-- INSTRUCTIONS TO FOLLOW --
Look through the records below for the line with "Instruction: Toggle multiverse" and the line with "Task: Open 無篁万岁万万's avatar", then return those lines and all lines between, exactly.

-- THE INPUT --
++++

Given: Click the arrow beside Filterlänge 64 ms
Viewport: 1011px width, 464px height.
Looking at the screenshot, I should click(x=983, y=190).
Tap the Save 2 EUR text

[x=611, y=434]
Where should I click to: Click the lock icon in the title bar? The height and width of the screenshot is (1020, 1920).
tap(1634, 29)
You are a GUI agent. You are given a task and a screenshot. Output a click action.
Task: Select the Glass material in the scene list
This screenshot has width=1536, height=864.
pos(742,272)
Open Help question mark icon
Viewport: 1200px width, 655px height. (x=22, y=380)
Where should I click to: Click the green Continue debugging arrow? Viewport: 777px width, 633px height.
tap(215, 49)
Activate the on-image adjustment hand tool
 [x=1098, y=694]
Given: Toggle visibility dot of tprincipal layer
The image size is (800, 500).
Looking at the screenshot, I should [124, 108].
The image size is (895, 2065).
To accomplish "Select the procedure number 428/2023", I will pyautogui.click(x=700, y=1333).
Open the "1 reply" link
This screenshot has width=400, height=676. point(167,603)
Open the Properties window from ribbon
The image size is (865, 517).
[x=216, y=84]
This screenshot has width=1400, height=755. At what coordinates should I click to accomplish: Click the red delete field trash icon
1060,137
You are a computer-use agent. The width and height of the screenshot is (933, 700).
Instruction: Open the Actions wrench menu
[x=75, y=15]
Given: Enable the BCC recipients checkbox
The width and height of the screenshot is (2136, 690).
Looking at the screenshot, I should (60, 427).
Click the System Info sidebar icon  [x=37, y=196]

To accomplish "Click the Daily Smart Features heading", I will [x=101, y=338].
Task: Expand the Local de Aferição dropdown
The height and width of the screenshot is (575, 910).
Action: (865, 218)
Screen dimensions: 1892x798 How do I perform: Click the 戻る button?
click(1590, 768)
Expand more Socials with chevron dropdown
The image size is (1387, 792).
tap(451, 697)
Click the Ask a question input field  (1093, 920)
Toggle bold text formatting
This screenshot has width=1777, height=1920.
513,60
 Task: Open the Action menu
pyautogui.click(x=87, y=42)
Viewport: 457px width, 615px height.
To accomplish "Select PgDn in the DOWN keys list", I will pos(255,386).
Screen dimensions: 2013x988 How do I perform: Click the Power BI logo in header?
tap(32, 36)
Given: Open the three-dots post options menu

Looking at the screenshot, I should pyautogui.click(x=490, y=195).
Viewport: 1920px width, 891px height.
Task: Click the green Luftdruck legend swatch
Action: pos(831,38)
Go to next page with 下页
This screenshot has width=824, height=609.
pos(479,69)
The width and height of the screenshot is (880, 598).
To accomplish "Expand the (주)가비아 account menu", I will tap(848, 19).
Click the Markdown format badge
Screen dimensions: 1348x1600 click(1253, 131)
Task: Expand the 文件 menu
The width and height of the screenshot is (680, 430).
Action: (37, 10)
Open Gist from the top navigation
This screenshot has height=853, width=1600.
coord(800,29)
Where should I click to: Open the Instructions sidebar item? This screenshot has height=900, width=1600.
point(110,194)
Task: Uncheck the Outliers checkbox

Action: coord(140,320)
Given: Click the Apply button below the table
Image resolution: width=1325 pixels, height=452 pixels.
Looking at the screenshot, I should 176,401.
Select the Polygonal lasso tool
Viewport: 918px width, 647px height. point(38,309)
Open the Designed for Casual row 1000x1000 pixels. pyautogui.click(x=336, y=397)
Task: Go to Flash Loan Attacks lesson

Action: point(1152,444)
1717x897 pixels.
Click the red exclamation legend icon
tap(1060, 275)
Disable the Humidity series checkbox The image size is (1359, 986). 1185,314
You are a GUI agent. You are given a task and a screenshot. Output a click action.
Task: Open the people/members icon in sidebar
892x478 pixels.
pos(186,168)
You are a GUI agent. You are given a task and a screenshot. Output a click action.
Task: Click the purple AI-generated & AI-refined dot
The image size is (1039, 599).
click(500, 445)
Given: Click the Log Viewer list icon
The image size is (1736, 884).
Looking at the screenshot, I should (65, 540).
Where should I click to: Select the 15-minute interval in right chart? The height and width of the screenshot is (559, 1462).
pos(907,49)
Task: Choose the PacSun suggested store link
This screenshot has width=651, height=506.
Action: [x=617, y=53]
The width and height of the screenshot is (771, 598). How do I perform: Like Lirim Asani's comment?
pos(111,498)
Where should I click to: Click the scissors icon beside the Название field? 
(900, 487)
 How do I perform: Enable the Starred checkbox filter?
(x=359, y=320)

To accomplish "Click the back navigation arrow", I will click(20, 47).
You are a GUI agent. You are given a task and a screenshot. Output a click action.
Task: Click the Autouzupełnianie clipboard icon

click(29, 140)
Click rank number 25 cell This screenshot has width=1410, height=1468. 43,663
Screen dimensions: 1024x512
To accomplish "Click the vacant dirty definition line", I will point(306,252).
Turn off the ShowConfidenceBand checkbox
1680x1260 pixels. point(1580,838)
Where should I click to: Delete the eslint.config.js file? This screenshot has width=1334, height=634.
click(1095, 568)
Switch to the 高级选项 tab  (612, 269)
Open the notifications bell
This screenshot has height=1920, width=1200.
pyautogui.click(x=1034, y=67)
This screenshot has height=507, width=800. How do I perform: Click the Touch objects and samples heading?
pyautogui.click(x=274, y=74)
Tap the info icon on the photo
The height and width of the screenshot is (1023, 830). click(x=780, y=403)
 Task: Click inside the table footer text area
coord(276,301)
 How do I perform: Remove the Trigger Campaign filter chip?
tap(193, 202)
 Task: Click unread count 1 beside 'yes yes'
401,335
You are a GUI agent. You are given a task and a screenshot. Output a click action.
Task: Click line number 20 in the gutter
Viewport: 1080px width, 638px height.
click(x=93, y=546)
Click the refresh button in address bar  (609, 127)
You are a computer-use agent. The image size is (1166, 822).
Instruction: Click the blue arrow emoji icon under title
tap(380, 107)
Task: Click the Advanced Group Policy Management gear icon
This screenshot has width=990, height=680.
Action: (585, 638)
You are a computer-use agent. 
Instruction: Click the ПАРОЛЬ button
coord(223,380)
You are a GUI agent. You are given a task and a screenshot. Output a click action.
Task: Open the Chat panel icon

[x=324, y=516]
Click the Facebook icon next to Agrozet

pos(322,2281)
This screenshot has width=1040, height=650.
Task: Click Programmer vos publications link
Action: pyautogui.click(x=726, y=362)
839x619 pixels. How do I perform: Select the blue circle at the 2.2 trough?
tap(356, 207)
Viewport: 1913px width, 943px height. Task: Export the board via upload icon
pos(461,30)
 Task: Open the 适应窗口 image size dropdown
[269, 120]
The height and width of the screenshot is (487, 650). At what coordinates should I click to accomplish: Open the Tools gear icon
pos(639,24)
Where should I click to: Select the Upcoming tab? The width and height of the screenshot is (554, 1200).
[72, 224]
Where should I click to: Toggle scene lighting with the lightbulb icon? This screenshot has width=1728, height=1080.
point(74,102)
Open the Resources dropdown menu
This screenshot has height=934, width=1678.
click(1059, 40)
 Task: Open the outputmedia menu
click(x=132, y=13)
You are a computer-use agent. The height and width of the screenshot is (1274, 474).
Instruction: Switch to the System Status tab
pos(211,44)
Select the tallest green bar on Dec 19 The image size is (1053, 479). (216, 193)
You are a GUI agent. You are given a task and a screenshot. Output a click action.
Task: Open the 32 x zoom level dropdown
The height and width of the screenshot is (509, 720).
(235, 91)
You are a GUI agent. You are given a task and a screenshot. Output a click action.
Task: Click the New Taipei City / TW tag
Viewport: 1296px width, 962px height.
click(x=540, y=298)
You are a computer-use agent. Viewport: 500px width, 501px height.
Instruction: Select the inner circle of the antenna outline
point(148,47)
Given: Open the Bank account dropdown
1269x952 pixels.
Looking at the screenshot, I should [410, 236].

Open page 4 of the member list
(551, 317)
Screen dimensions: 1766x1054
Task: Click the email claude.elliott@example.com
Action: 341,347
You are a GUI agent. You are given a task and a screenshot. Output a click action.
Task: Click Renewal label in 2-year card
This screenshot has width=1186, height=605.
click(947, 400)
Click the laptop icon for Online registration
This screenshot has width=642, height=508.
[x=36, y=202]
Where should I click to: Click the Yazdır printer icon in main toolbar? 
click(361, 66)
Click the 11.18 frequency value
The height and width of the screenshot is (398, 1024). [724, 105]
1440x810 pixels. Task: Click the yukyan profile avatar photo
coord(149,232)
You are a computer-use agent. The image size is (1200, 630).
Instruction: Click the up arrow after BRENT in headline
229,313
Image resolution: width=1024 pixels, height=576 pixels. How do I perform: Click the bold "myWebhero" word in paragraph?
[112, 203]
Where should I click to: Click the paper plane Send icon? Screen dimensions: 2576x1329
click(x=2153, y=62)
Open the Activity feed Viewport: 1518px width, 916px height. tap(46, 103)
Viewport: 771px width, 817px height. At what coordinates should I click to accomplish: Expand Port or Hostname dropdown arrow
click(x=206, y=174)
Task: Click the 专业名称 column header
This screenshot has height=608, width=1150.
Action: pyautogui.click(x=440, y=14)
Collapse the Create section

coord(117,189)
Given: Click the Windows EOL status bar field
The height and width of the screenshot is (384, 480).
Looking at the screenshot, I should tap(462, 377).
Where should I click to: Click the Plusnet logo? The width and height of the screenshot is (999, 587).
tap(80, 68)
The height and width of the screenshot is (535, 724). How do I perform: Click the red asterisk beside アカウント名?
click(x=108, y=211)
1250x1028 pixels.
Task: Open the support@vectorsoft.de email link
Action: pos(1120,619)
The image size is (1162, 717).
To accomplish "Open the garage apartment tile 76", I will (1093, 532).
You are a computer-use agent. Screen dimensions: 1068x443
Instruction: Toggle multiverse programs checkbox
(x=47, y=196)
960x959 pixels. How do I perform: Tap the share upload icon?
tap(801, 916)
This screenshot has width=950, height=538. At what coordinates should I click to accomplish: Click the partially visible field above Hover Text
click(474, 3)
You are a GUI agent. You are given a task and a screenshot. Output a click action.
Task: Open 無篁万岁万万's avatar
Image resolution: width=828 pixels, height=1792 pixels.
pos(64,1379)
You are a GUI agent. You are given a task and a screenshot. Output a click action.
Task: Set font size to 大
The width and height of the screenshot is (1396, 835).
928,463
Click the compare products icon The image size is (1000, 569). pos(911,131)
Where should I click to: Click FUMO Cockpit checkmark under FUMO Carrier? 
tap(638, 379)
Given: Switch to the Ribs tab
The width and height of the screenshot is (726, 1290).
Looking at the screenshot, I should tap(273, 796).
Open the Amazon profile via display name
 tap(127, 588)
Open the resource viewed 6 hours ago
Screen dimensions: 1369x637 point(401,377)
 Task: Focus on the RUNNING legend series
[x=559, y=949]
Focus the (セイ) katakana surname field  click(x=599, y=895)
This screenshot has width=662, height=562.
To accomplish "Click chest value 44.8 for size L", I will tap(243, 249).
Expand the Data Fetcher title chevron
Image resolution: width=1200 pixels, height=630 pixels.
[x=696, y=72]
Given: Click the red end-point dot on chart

++++

-- RESPONSE BOX --
Instruction: Toggle multiverse programs checkbox
(x=47, y=196)
960x959 pixels. How do I perform: Tap the share upload icon?
tap(801, 916)
This screenshot has width=950, height=538. At what coordinates should I click to accomplish: Click the partially visible field above Hover Text
click(474, 3)
You are a GUI agent. You are given a task and a screenshot. Output a click action.
Task: Open 無篁万岁万万's avatar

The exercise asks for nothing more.